** Opening EXCERPT PROVIDED block **

Food & Drink

Finding sweet-n-sour in Cherry

The miso-glazed Chilean sea bass is expertly marinated atop a crispy ricecake.

The miso-glazed Chilean sea bass is expertly marinated atop a crispy ricecake.

Japanese spices spark in the black sea bass carpaccio with lavosh breadsticks.

Tempura-battered almond shrimp have bite with spicy vinaigrette that complements both. (Anne Wermiel/NY Post)

‘this place is great for a birthday — last time I thought it was for a biopsy,” my friend giggled at plush, red-velvety Cherry in the Dream Downtown Hotel. Well, you’d never guess the clubby space was last Romera, the “neurogastronomic”-Spanish flop that resembled a cancer ward.

But how did it get so much bigger? “The Romera kitchen took up half the floor,” Cherry owner Jonathan Morr told us on one of several rounds he made past our table. He seemed frantic to make friends, maybe because his Japanese-American-fusion mini-jumbo is the city’s most obscure “hot” restaurant.

Since opening in January, Cherry has drawn less media attention than Greenpoint coffee bars. Call it Romera’s curse. Yet, it was near-full on all my visits, including on the eve of the Memorial Day weekend.

** Closing EXCERPT PROVIDED block **
** Opening SUPPLIED INFORMATION block **

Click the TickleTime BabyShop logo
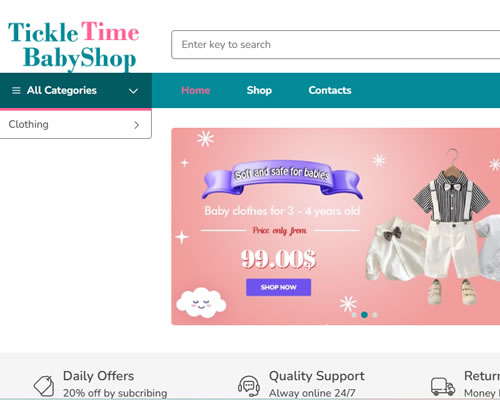This screenshot has height=400, width=500. (73, 45)
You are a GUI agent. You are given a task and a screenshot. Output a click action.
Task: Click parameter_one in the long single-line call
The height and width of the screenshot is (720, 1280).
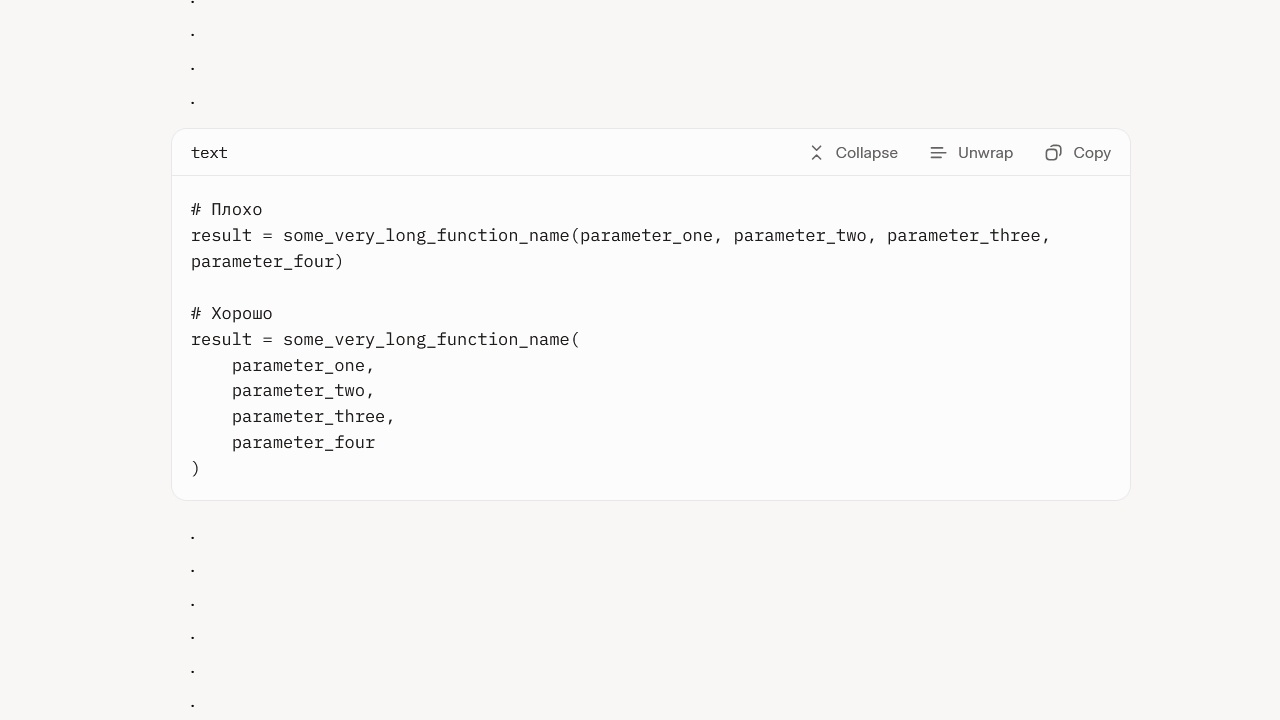coord(646,236)
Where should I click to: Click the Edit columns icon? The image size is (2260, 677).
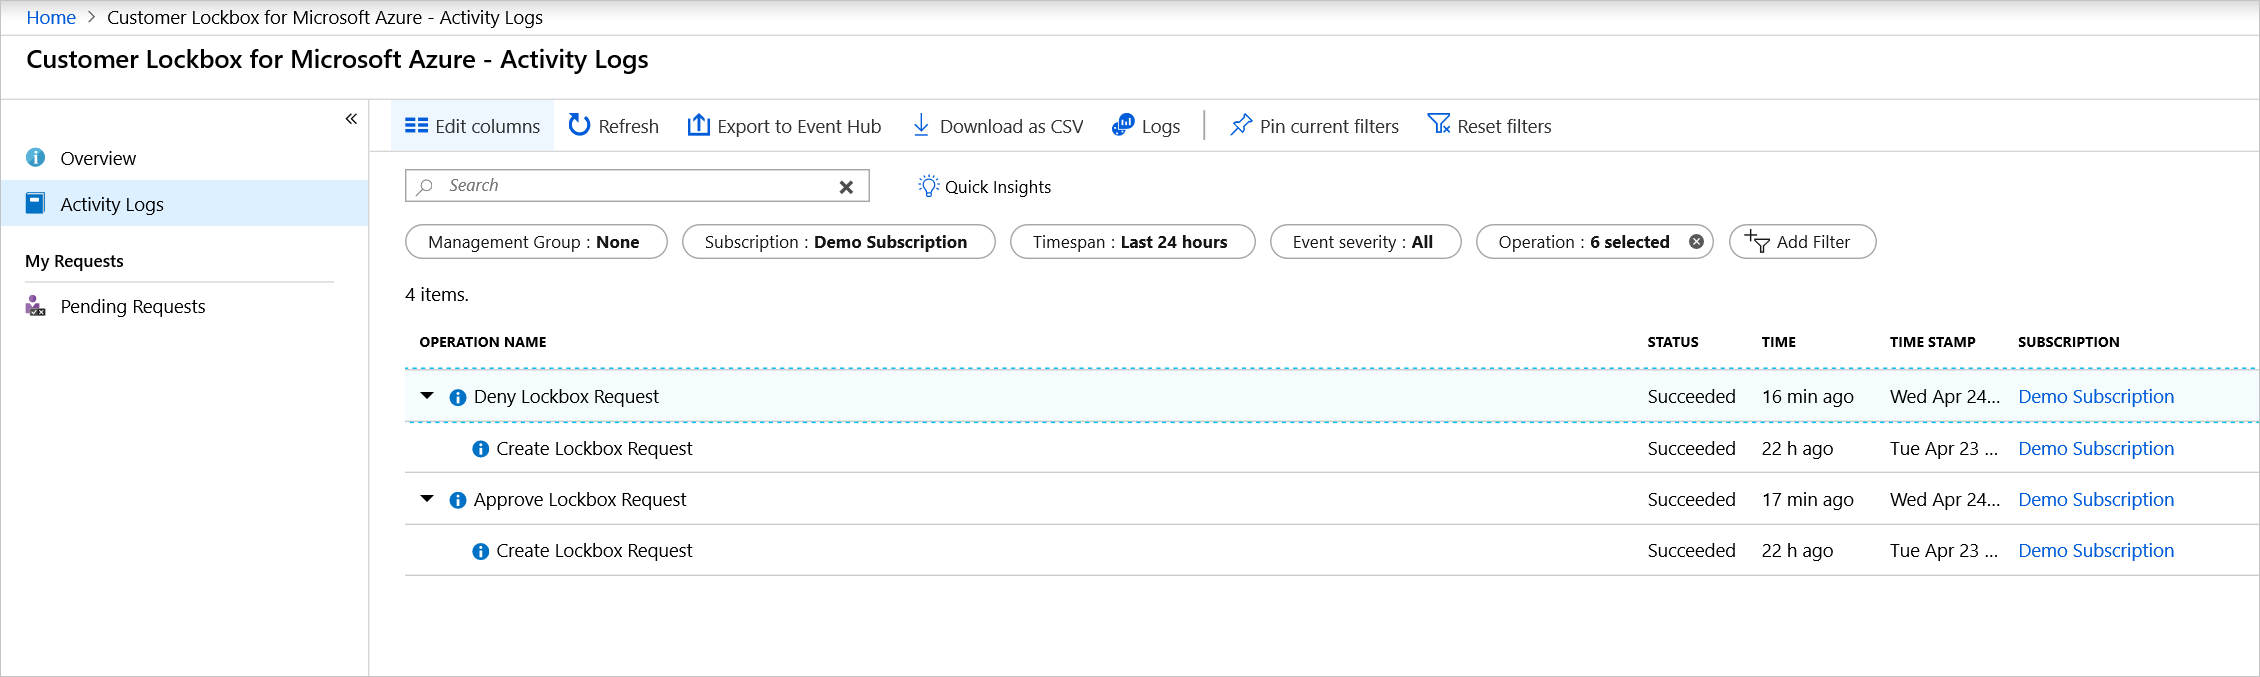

** Closing SUPPLIED INFORMATION block **

## EXERCISE 1:
In the Cherry restaurant review, which hotel houses the restaurant?
## EXERCISE 2:
List every dish named in the photo captions of the Cherry restaurant review.
## EXERCISE 3:
Continue the Cherry restaurant review from its last sentence.

## RESULT 1:
The Dream Downtown Hotel.

## RESULT 2:
- Miso-glazed Chilean sea bass
- Black sea bass carpaccio
- Tempura-battered almond shrimp

## RESULT 3:
Morr also owns cheaper Republic and pricier BondSt — the thriving Japanese place he launched in 1998, where icy airs once greeted guests who didn’t happen to be supermodels or Hollywood hangers-on.

But BondSt warmed up over time, and Cherry reflects the Tumblr-ized, we’re-all-pals 2010s. The trek down a long, dark flight of steps promises no good but the destination looks like anything but a basement — high-ceilinged and sexy with pleated red booths and banquettes, lampshade sconces and dark, polished wood. Original? No. In this location? Miraculous.

The crowd acts slightly more grown-up than at the rest of the insufferably buzzy Dream Downtown — at least until a DJ kicks in Thursday nights at around 11, a pain threshold to avoid at all costs.

Executive chef Andy Choi’s menu (small items and starters, $12 to $22; mains, $25 to $35) works the party-time, Nobu-esque fusion street better than some. Romera’s vile, flavored waters yielded to 80 (count ’em, 80) different sakes, perhaps to scream “Japanese” more persuasively than the menu.

The Land of the Rising Sun’s represented mainly by sushi, sashimi and rolls, the latter freshly assembled and cleverly composed. In an age of argument-starting “interpretation,” most of the nonthreatening, non-sushi lineup reads almost nostalgic. Colorful, often sweet amalgams of Japanese and modern-American elements feed your fun-craving face without insulting your intelligence.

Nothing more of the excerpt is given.